* Activity
Copy out the lines of the records below, and only those lines, from the one with "Image resolution: width=1366, height=2387." through the one with "编委会 (363, 206)", exactly as they appear.

* Data shown
********
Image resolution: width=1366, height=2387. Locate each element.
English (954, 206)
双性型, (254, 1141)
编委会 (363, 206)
********
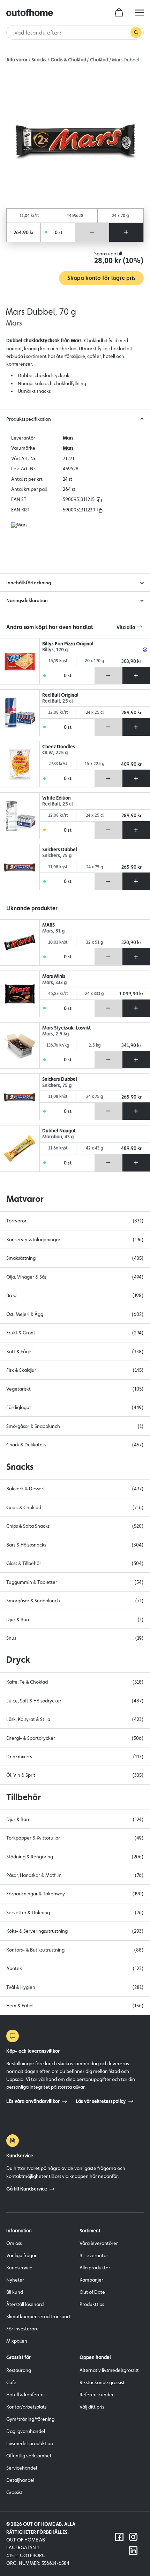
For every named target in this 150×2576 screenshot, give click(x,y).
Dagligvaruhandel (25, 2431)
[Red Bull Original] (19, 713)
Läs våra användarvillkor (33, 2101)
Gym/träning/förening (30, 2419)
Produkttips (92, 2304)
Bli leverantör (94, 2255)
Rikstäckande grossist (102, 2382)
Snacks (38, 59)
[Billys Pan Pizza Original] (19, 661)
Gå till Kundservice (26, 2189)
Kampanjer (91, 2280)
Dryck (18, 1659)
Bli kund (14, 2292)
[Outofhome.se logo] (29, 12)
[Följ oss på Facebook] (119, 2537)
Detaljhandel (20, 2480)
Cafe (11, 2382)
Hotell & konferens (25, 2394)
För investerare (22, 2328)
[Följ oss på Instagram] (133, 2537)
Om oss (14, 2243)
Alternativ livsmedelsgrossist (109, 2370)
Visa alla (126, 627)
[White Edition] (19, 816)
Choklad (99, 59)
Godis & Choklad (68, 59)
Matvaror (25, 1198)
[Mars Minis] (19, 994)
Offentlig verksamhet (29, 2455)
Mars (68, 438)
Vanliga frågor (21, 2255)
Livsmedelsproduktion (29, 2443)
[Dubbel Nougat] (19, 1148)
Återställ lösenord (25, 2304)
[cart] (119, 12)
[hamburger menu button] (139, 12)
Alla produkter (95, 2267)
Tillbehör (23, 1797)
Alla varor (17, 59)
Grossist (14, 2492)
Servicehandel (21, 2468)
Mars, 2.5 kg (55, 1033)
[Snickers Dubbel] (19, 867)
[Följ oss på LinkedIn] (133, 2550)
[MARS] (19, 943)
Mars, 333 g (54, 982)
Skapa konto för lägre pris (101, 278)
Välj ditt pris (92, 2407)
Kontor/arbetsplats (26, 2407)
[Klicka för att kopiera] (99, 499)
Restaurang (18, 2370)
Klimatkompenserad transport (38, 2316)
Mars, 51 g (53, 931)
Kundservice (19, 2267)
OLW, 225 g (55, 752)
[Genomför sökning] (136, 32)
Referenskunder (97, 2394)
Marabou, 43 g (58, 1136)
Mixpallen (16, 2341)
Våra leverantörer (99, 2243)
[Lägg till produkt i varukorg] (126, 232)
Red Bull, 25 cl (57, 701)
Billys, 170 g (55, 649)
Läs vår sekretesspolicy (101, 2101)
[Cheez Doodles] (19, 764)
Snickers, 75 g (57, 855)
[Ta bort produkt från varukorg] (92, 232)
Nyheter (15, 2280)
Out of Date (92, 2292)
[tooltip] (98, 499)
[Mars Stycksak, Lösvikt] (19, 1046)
********
* Task response
Image resolution: width=1366, height=2387. Locate each element.
English (954, 206)
双性型, (254, 1141)
编委会 (363, 206)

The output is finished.